When alerting, include e.diagnostics.request_id (when present) to speed up support/debugging.
V1→V2 eventual consistency¶
The SDK uses V1 API for writes (create/update/delete) and V2 API for reads (get/list). Due to eventual consistency between V1 and V2 backends, a get() call immediately after create() may return a 404 NotFoundError even though the entity was successfully created.
This typically resolves within 100-500ms, but under load the delay can be longer.
Solutions¶
Option 1: Use the returned object (recommended)
The create() method returns the created entity - use it directly instead of re-fetching:
person = client.persons.create(PersonCreate(first_name="Jane", last_name="Doe"))
# Use person directly - no need to call get()
print(person.id, person.first_name)
Option 2: Use the retries parameter
The get() methods on persons, companies, and opportunities accept a retries parameter:
person = client.persons.create(PersonCreate(first_name="Jane", last_name="Doe"))
# Retry up to 3 times on 404 with exponential backoff
fetched = client.persons.get(person.id, retries=3)
With retries=3, the SDK will retry up to 3 times on 404 with exponential backoff (0.5s, 1s, 1.5s).
Note: The default is retries=0 (fail fast).
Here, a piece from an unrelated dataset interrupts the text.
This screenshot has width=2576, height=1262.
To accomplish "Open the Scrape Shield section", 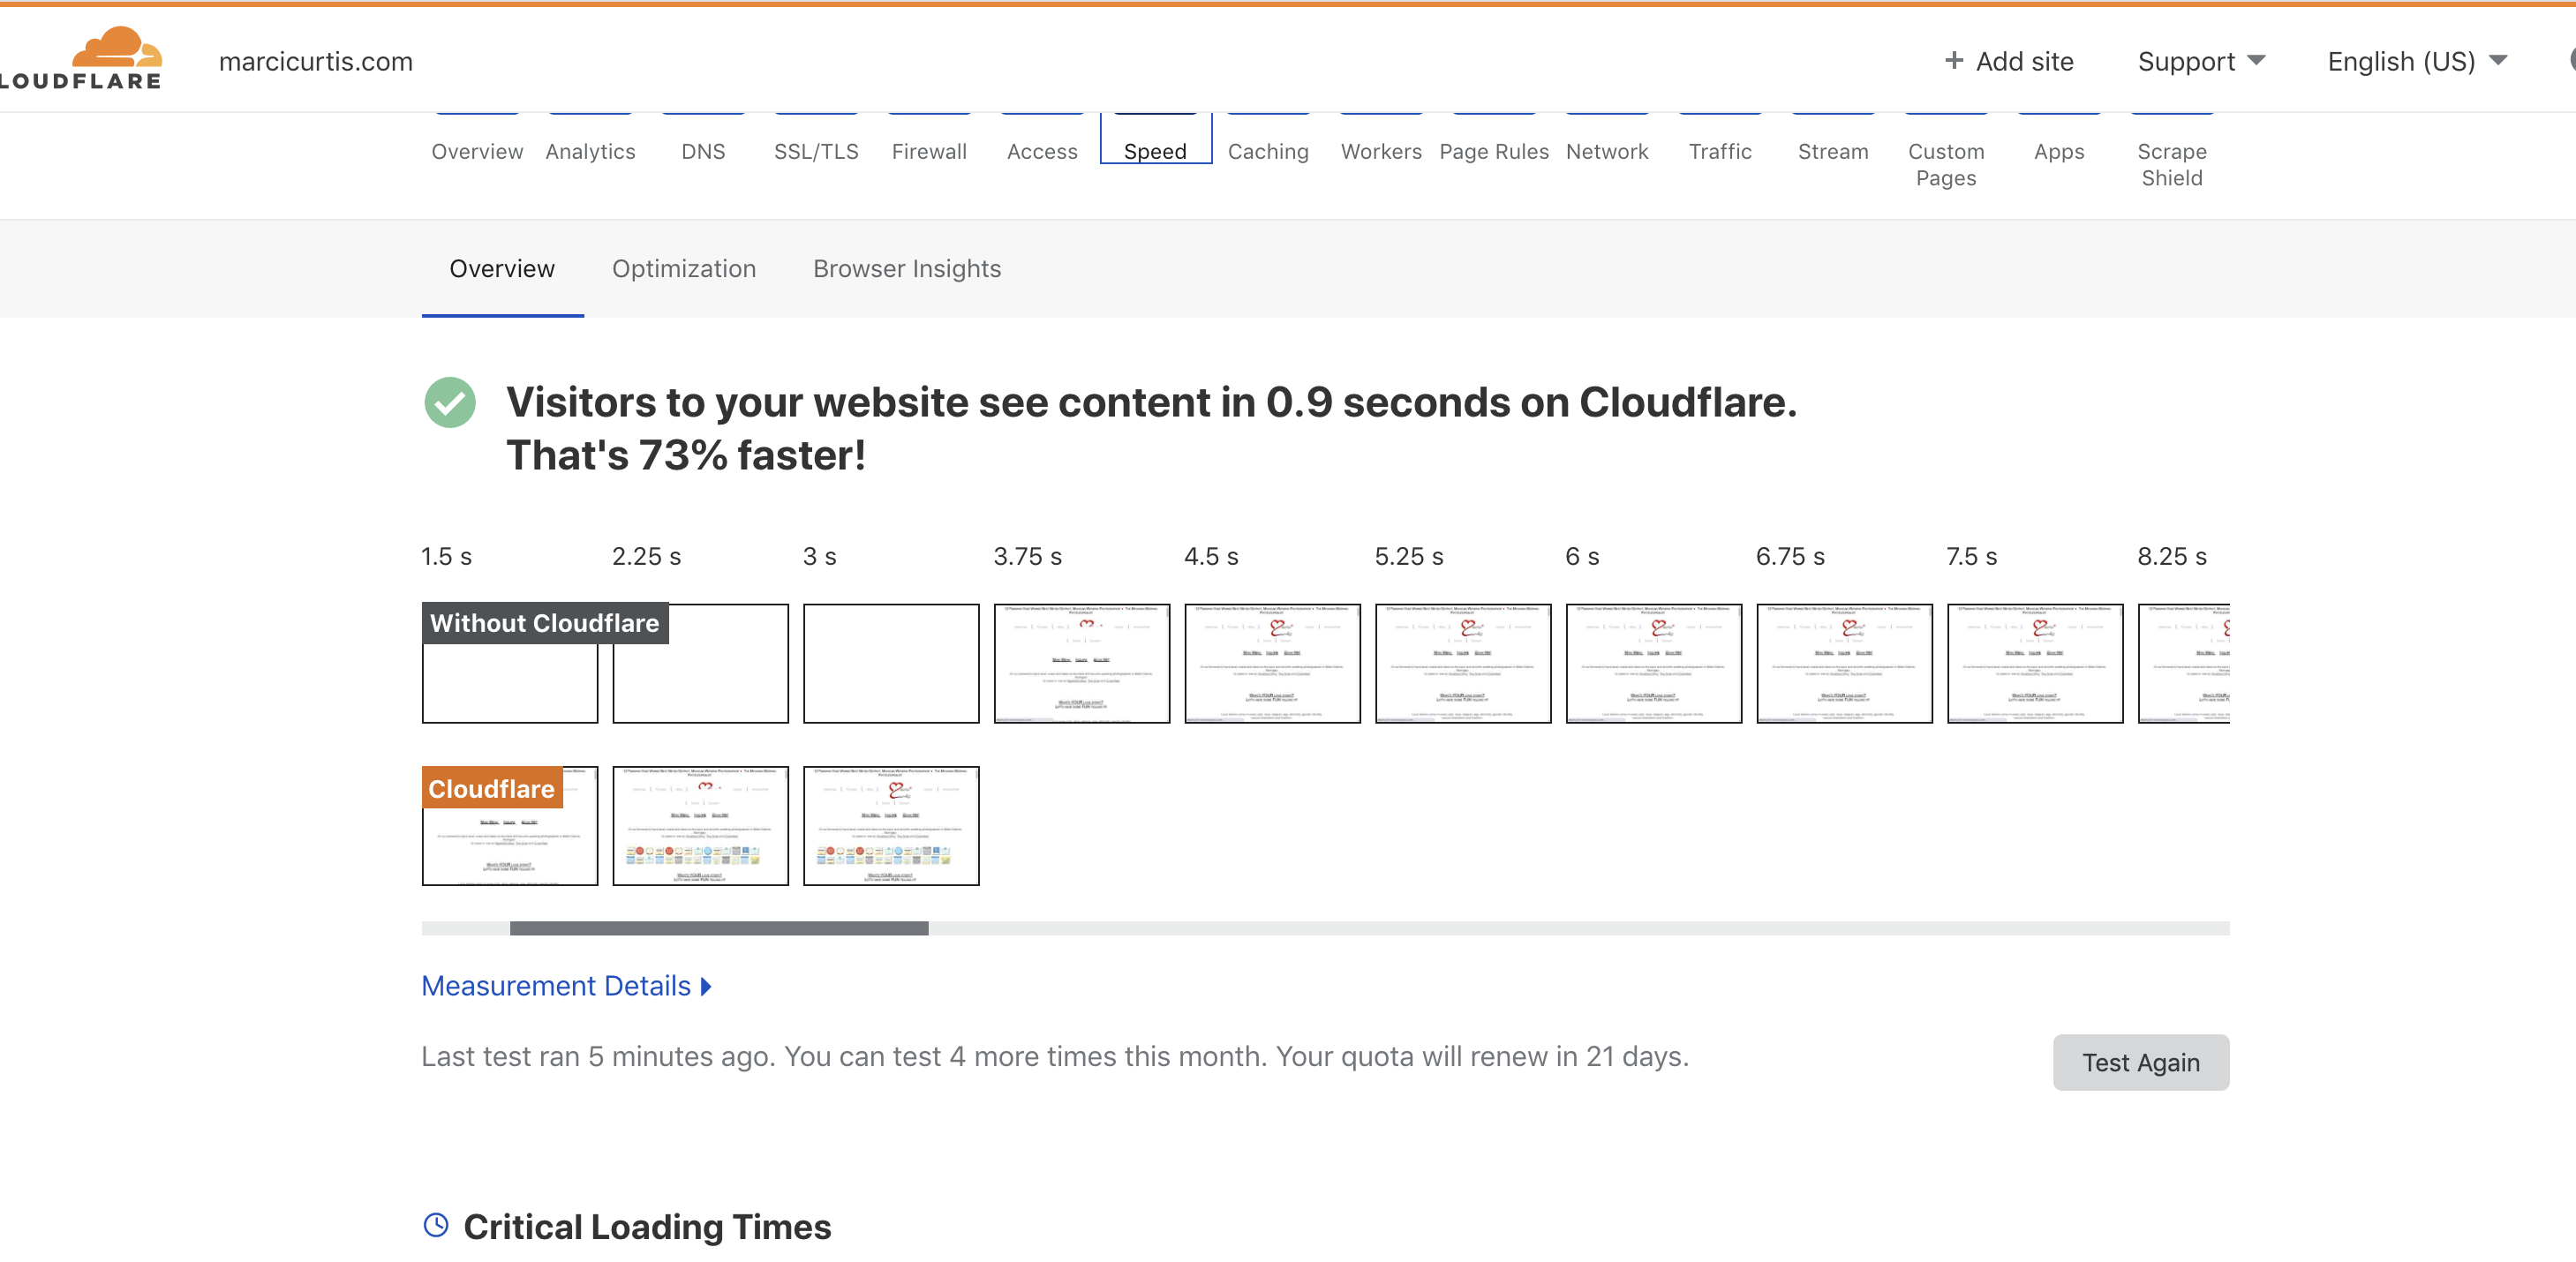I will [2171, 164].
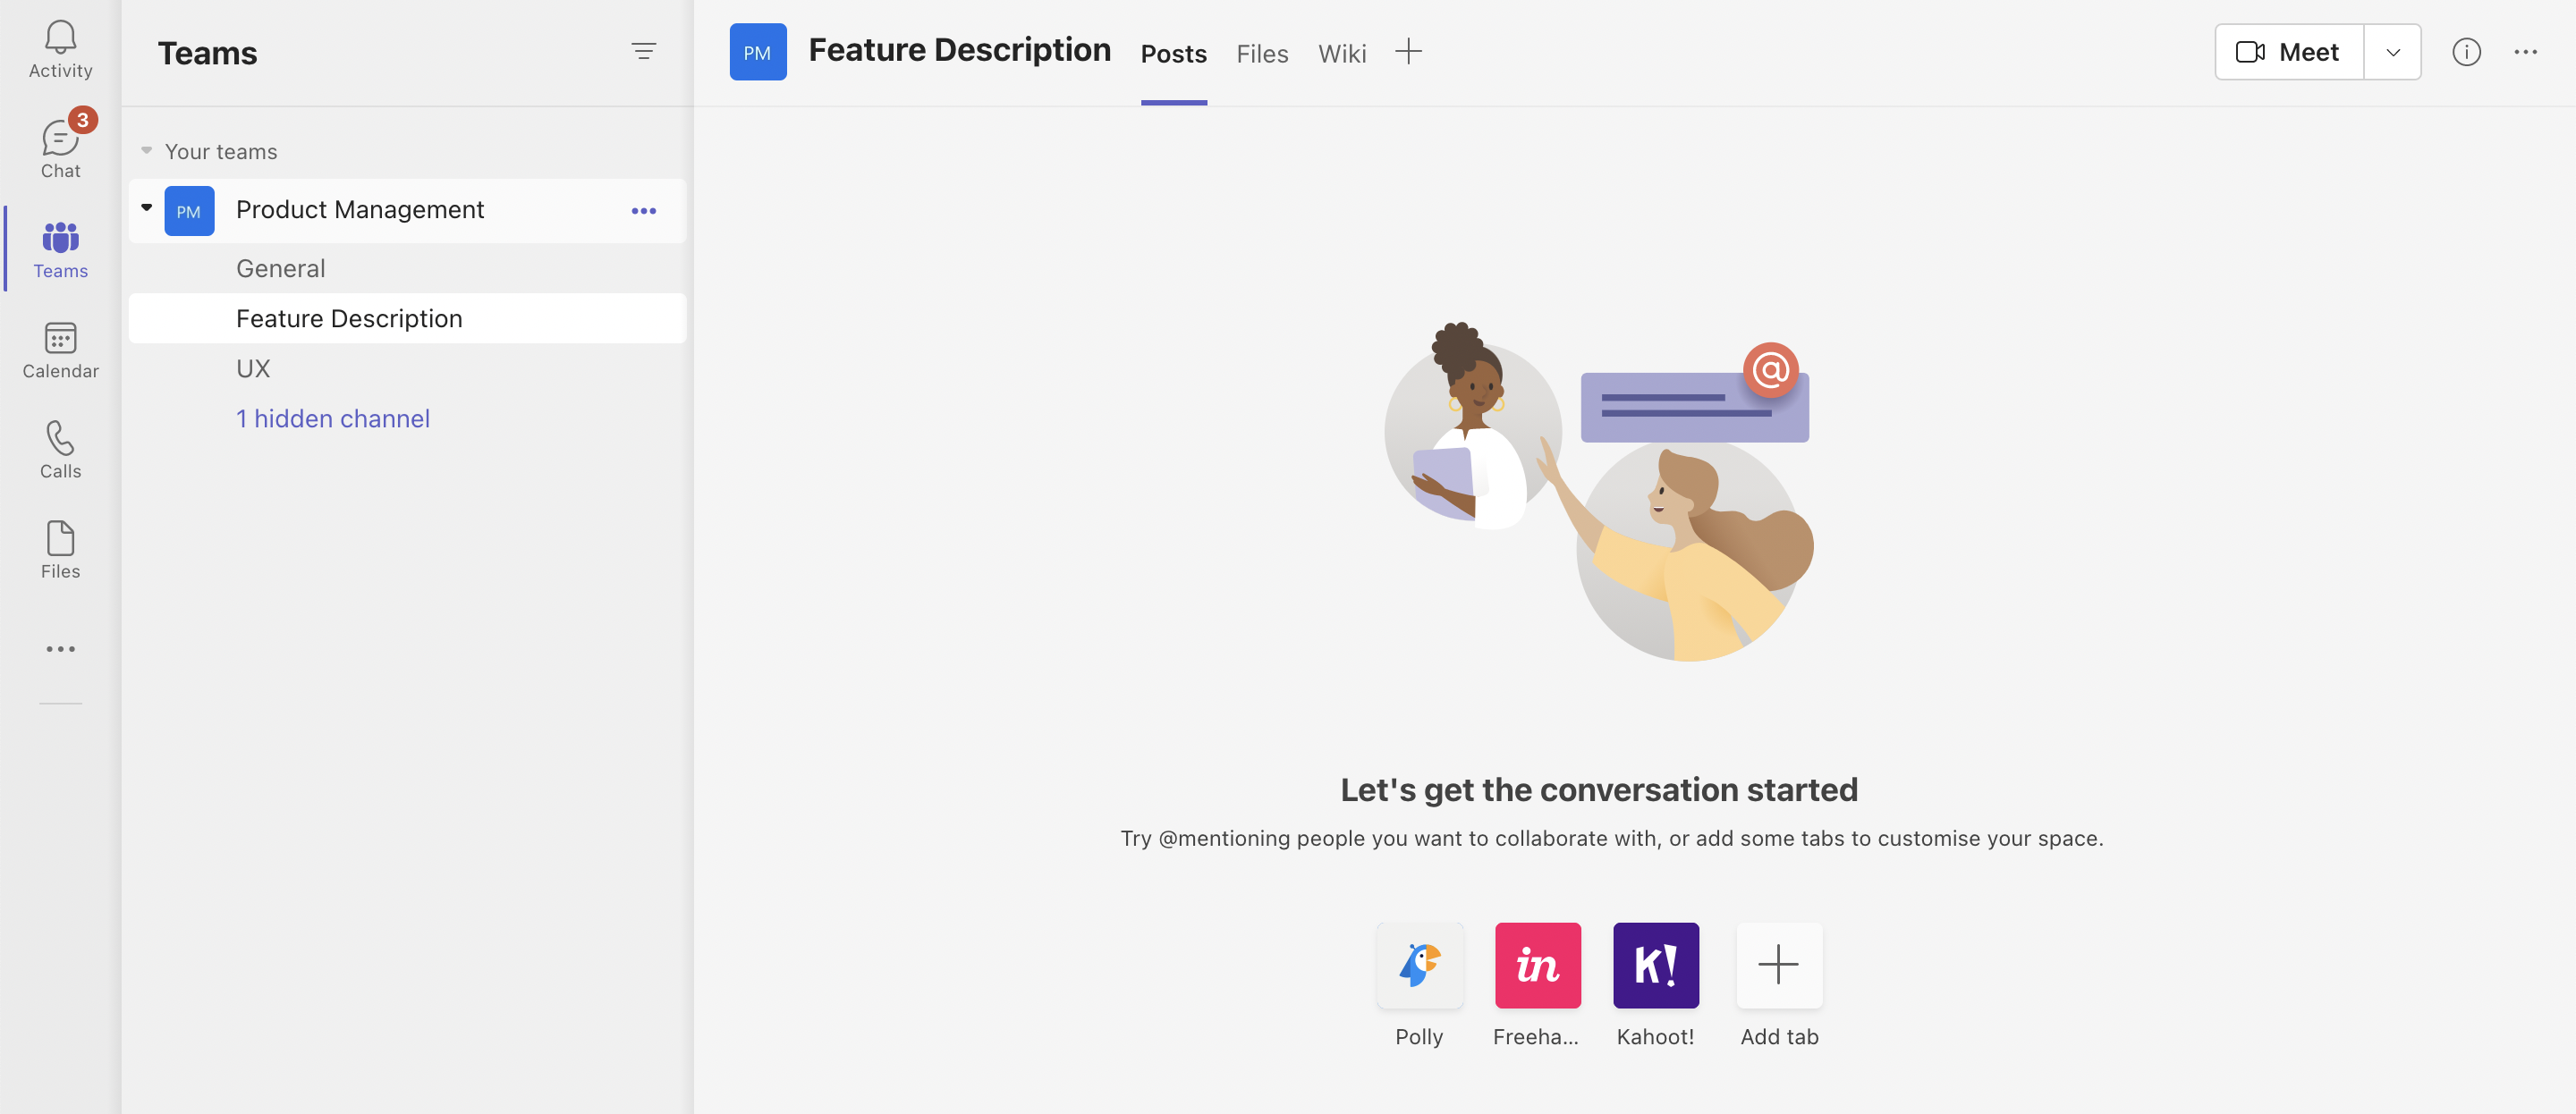Open more options for Product Management
This screenshot has height=1114, width=2576.
coord(643,211)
This is intentional - it keeps the SDK predictable and avoids hidden delays. Only use retries > 0 when you specifically need to handle eventual consistency after writes.
Stale data after update¶
A related issue: after calling update(), a subsequent get() may return stale data (the old values) even though the update succeeded. Unlike the 404 case, the request succeeds with 200 OK but returns outdated information.
The retries parameter doesn't help here because the request succeeds - it just returns stale data.
Solution: Trust the write response
The update() method returns the updated entity from V1 (strongly consistent). Use it directly:
# Good: Use the response from update()
updated_person = client.persons.update(person.id, PersonUpdate(first_name="Jane"))
print(updated_person.first_name) # "Jane" - immediate, from V1 response
# Risky: Re-fetching may return stale data
client.persons.update(person.id, PersonUpdate(first_name="Jane"))
person = client.persons.get(person.id) # May still show old name!
This applies to all update() methods: persons, companies, opportunities, notes, etc.
Rate limits¶
If you are consistently hitting 429s, see Rate limits for strategies and the rate limit APIs.
API versions and beta endpoints¶
If you see BetaEndpointDisabledError, enable beta endpoints:
from affinity import Affinity
client = Affinity(api_key="your-api-key", enable_beta_endpoints=True)
If you see VersionCompatibilityError, this often indicates a V2 API version mismatch between your API key settings and what the SDK expects. Check your API key’s “Default API Version”, and consider setting expected_v2_version for clearer diagnostics:
from affinity import Affinity
client = Affinity(api_key="your-api-key", expected_v2_version="2024-01-01")
See API versions & routing and the Glossary.